NRI Investment in India: Key points to consider
The real estate market in India is facing liquidity issues and NRI funds are a good way to tackle this problem. However, NRIs are wary of investing in real estate because of several reasons, which have been classified as 4 Cs.
Cost Issues: Builders in India are not transparent enough, when it comes to costs associated with any project. Labor cost, regulatory cost and raw material cost are cited later as having escalated, and are arbitrarily added to the cost of the real estate development. Also, not all price parameters are quoted upfront – for example, parking area charges and development charges. This lack of transparency leads to an atmosphere of mistrust.
Commitment to Timeline: Project developers typically under-promise the time of completion of a project and end up delaying the project. This delay is often not addressed in the terms of the contract or by Indian laws.
Construction Quality: NRIs believe that the quality of construction material is not as promised by the builder. Third party certification would go a long way in building up trust in this regard.
Carpet area to sale-able area ratios: Indian regulatory authorities have not defined these parameters for the real estate market, and this ambiguity results in NRIs being wary of what is quoted by a developer.
If real estate developers can build trust in the NRI investor, he will be willing to invest in this sector.
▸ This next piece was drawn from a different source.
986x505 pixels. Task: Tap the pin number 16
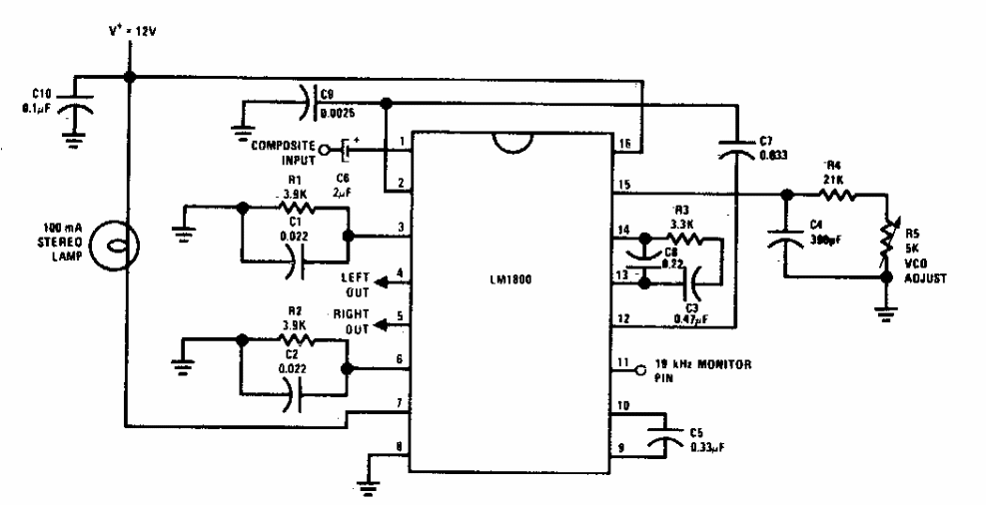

To understand the volume of funds that the real estate industry can tap into, what kind of NRI remittances are we looking at targeting here?
More than $71 billion! India is the top recipient of officially recorded remittances, followed by China and Philippines a distant third. In India, these remittances are larger than the earnings from IT exports, and long term studies have found that as the rupee falls against the US dollar, these remittances to India increase. NRIs found that India was an attractive option for investment, leading to them remitting about $71 billion back to India in 2013 (according to a World Bank report), up from around $15 billion in 2001.
Falling rupee against dollar
The Rupee’s sharp fall against the US Dollar over the last few years is the major influencing factor for this NRI remittance rise. From 2008 to 2014, the Rupee fell from approximately Rs.40 to approximately Rs.62, with a low of even Rs.69. The Rupee’s free fall was halted by the intervention of the Reserve Bank of India and the Finance Ministry. The situation made inflow of funds into India a viable option.
NRI Remittances
The bulk of NRI funds are streamlined into NRE/NRO bank accounts and FCNR accounts in India. Indians living abroad see this as a safe investment versus investments in the volatile stock market, risky entrepreneurial ventures, low-return bond market or the non-professional real estate market.
NRO Account is Non-Resident Ordinary Rupee Account and is opened in one of four forms: current, savings, recurring or fixed deposit accounts. The NRI is allowed to remit from the NRO account up to $ 1 million every year, which can include sale proceeds of immovable property. If a foreign national is visiting India, he too can open a NRO account and remit funds through the banking or foreign exchange routes. NRE or Non-Resident (External) Rupee Account is the other favorite investment location for the NRI. This has the added advantage of interest income and balances being exempt from Income tax and Wealth tax. FCNR (B) is Foreign Currency Non Resident (Bank) Account, which is a term deposit, with a maximum tenure of five years. FCNRs are similar to NRE accounts, and can even be used as security to avail loans up to Rs.1 crore. The added advantage is that even if the NRI becomes a resident of India, he can still continue to receive the same rate of interest he was getting earlier. The Reserve Bank of India creates schemes to make this form of investment tempting to the NRI.
In the light of all these options, the typical NRI prefers to invest his hard-earned money in safe, government-backed routes. The real estate sector should look at how to attract these funds so that its own liquidity pressure can be eased, as well as provide a good return on investment for the NRI.